As performers, we're mostly shielded from the crowds, but it does also mean being paddocked in to a large extent.

Koenji Awa Odori
A good turnout
This time, we had a number of special guests from Tokushima Ebisuren who flew in especially to perform with us. Among them were 5 otoko odori, 2 onna odori, and 2 shamisen players—it was nice to hear the shamisen again, as all of our own are temporarily assigned to drums, quit, or missing in action. Of course, this meant we had to prepare and bring along 9 extra costumes, but that was a very small price for the value they brought.

Four of my temporary teammates were people I'd trained and performed with in Tokushima quite recently, and the other I was already friends with from years back, so this made it much easier to get everybody organised. Everyone on both sides was cooperative and helpful, and I think the sense of solidarity came across in the performances.

One of the things I like in particular about Koenji is that several of the stages are modelled after the Tokushima stages—wide enough to move, and "jumpers" heavily discouraged. I saw the festival staff dealing with people who were encroaching on the performance space quite harshly on a number of occasions, which is most likely in the name of safety—all participants this year had to sign up for a mandatory insurance, but I don't know if this was a result of something happening during a previous year or not.

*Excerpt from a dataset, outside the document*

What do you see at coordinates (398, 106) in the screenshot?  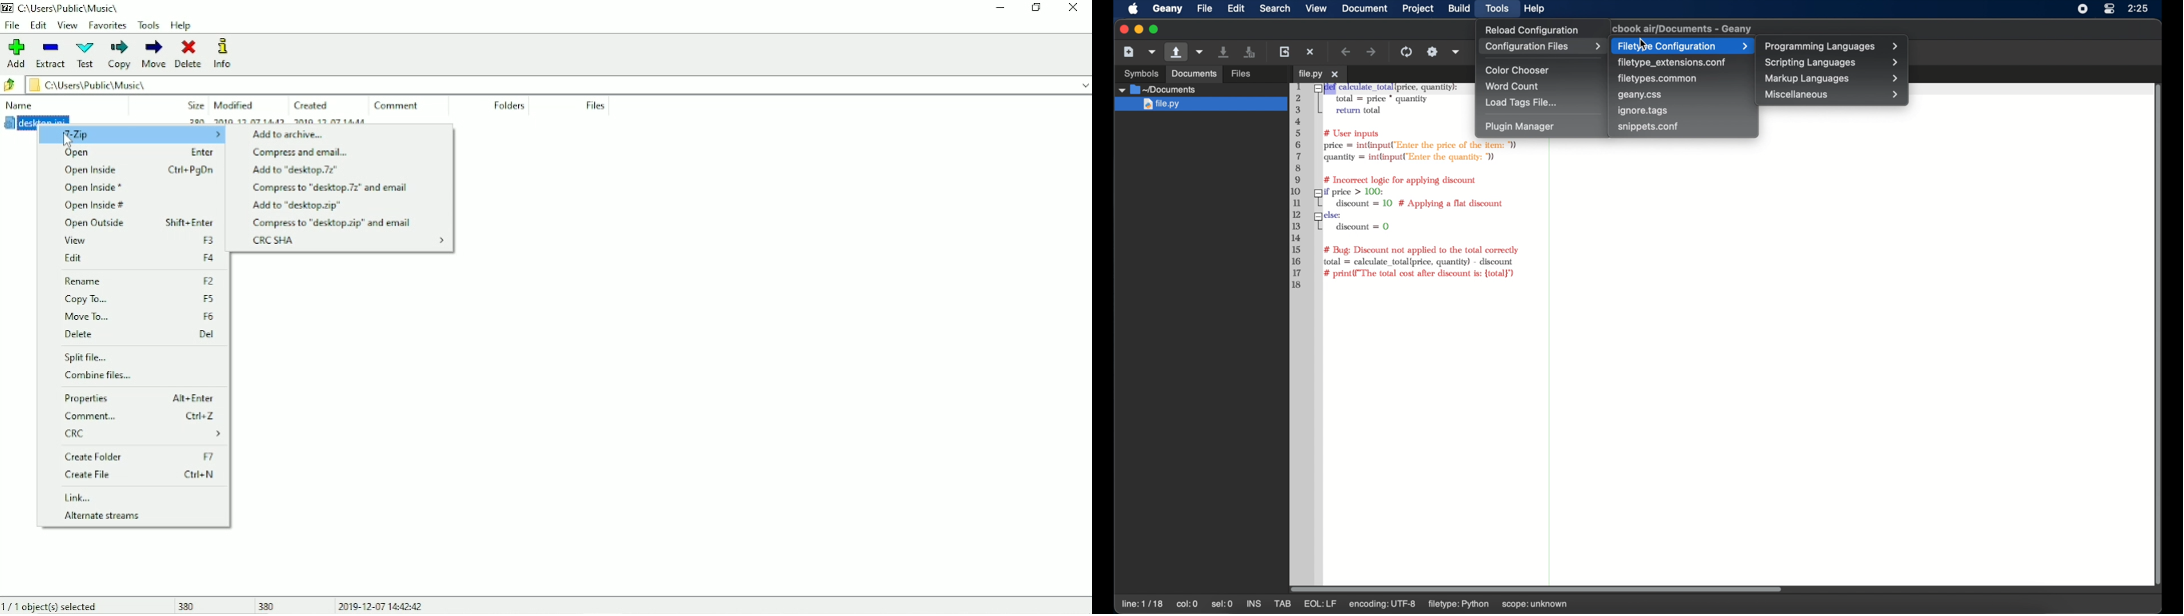 I see `Comment` at bounding box center [398, 106].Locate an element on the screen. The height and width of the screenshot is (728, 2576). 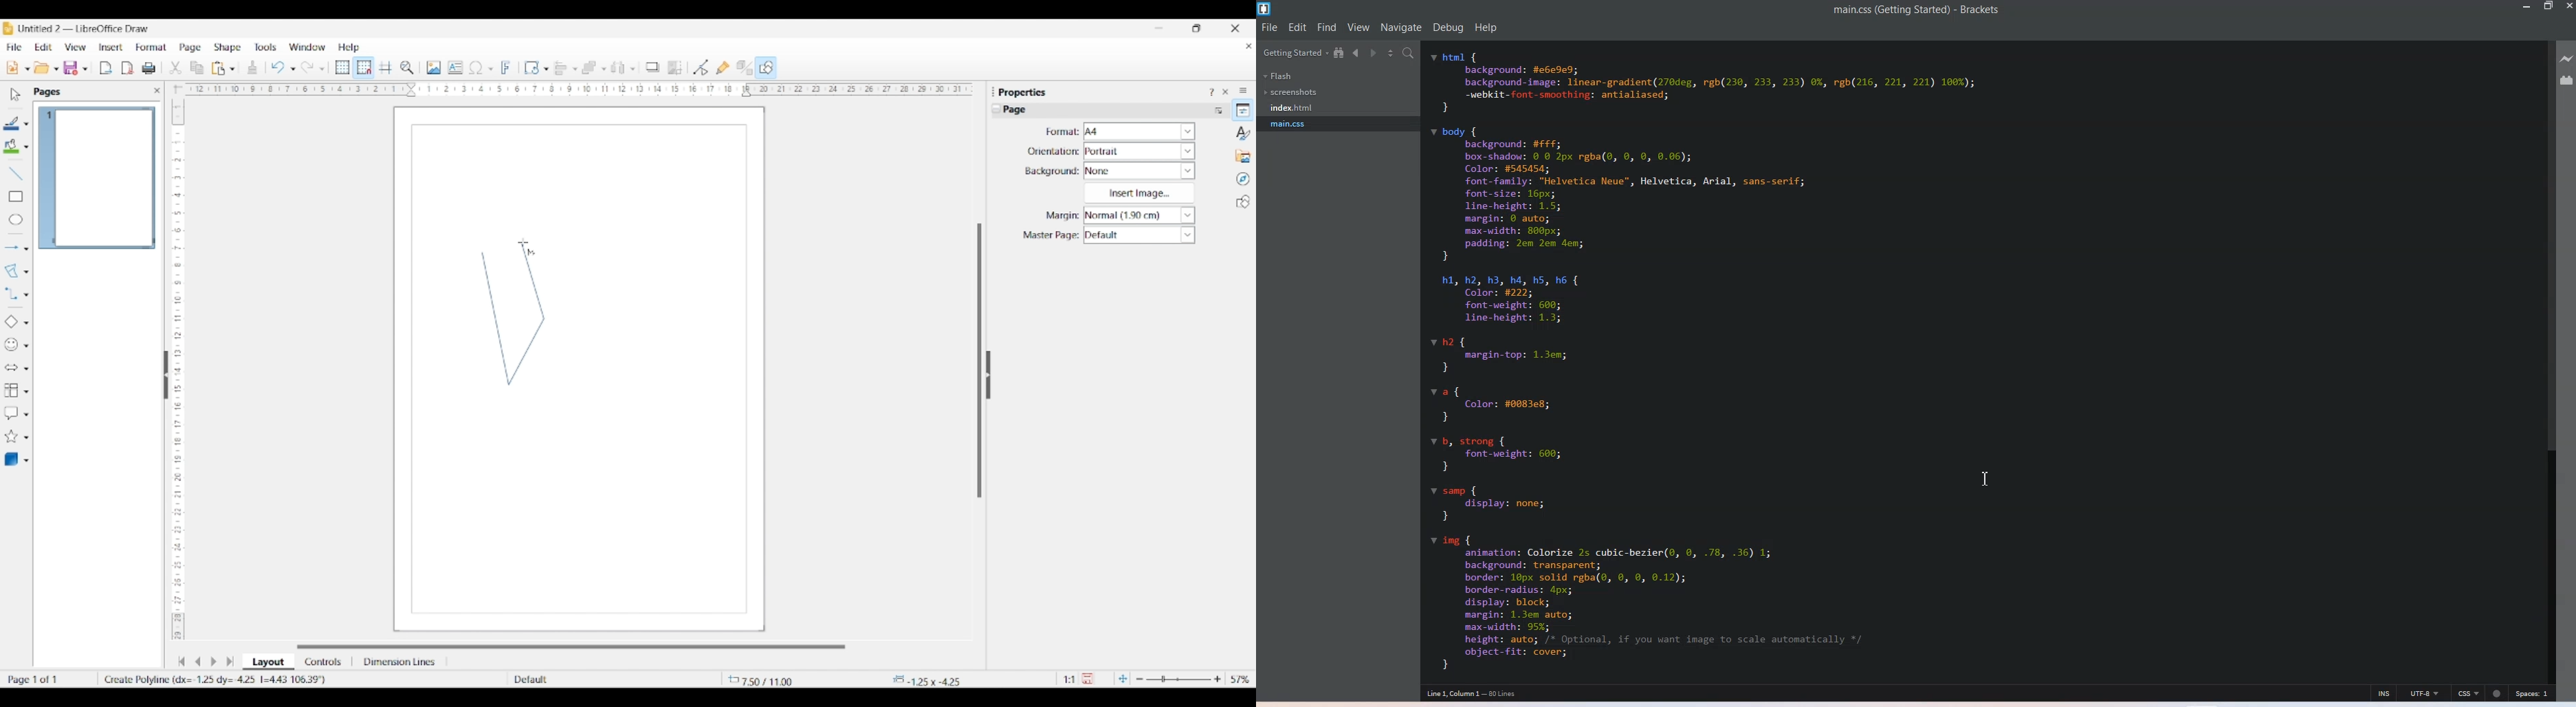
Select objects to distribute options is located at coordinates (633, 69).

But I digress, the widest stages tend to have the most enthusiastic crowds, so we like to show them something special if we can. Because of the sheer numbers of teams though, any team that stops to perform a routine causes a caterpillar effect holding up all the teams behind, so it's been heavily discouraged in recent years. As it turned out, some space had opened up behind us at all the larger stages so we were able to stop and give a short set piece without causing a fuss. Similarly, as we approached the final goal point, I checked behind us and there was a space of maybe 30-40 meters open, so I gave the signal to perform an "abare" routine, a very high paced wild dance with jumping and shouting which is a huge crowd pleaser. Typically we start from a triangular wedge formation, and when the music speeds up we all run in different directions, leaping into action. Always nice to give the audience what they want!

Update: It seems a Mr Philbert Ono captured the precise scenario I just described on video.

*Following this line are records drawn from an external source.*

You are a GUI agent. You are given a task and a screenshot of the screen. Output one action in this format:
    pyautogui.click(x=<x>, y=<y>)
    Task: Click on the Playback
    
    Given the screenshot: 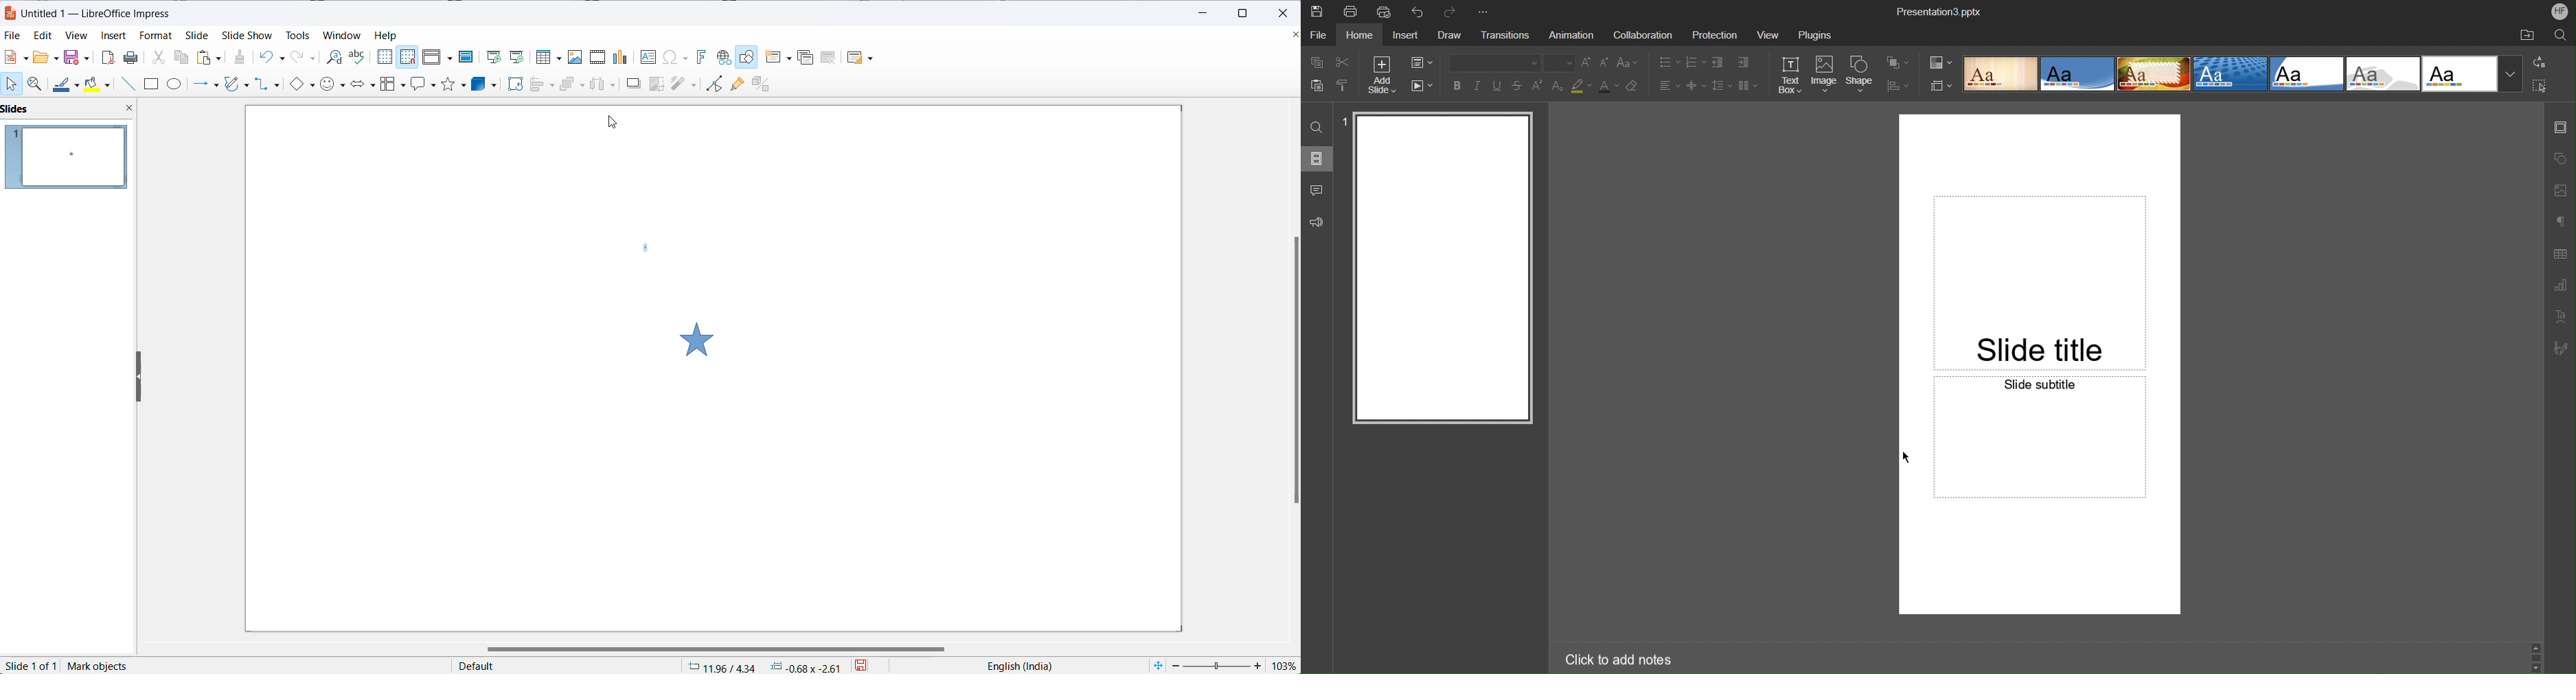 What is the action you would take?
    pyautogui.click(x=1423, y=86)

We managed to complete 5 stages in total during the three event hours, but the final whistle was blown as we were preparing to begin a 6th. I was happy with the 5 we performed though, and the presense of our guests really motivated us and raised the bar of our individual performances.

We finished by taking our guests out for a celebratory dinner, which ended the day on a high note. Early departure for me though as I had to get my costume cleaned and dried for the next day.